* What the exercise asks *
Extract precisely the lines that run from the line containing "Task: Select the Surf Extra Card label" to the end of the records below, with both ends included and pictures omitted.

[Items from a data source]
####################

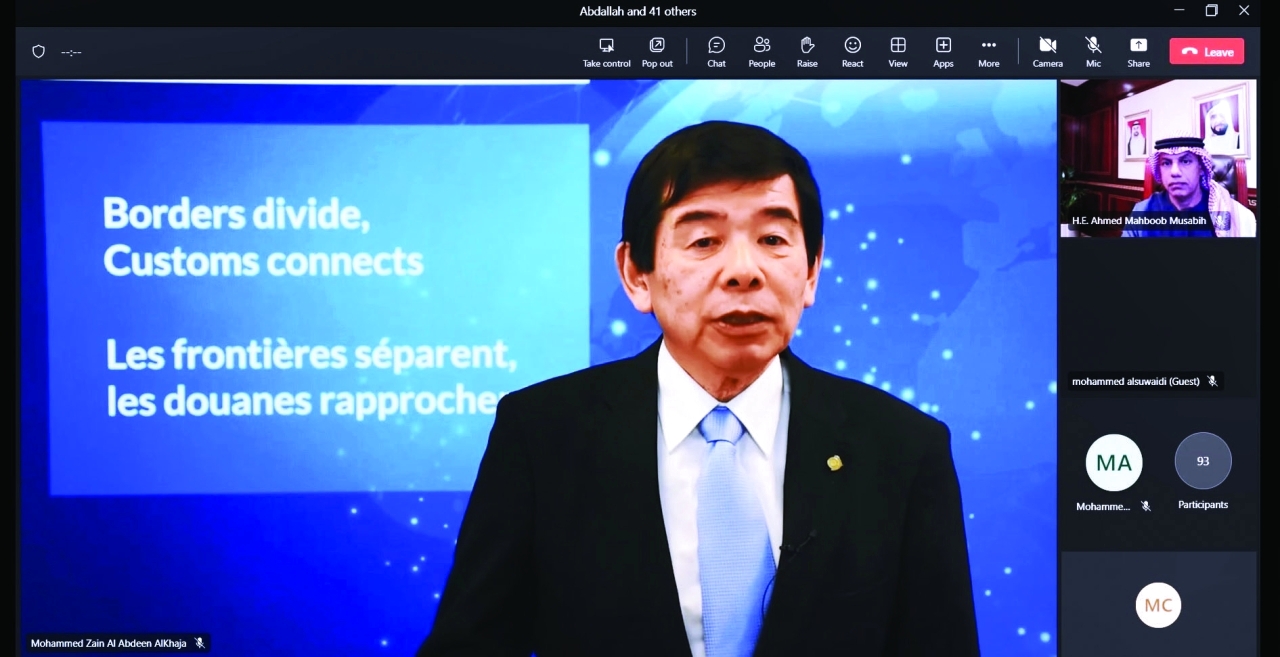Raise your hand in the meeting
The height and width of the screenshot is (657, 1280).
(x=807, y=52)
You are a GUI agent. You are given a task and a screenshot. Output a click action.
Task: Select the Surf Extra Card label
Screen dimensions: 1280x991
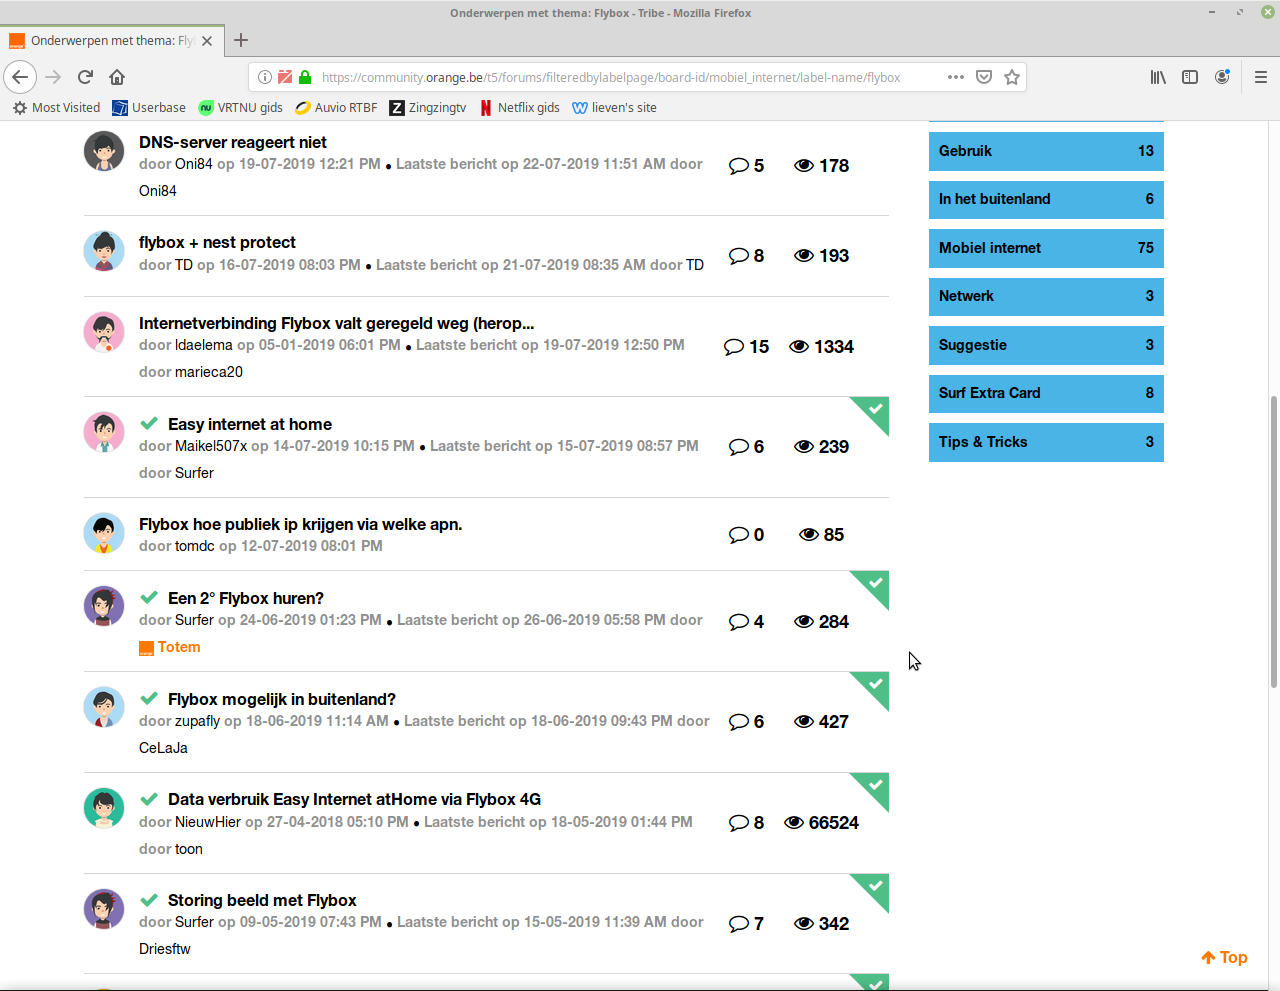click(x=1045, y=393)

####################

* Problem solution *
Task: Select the Surf Extra Card label
Screen dimensions: 1280x991
click(x=1045, y=393)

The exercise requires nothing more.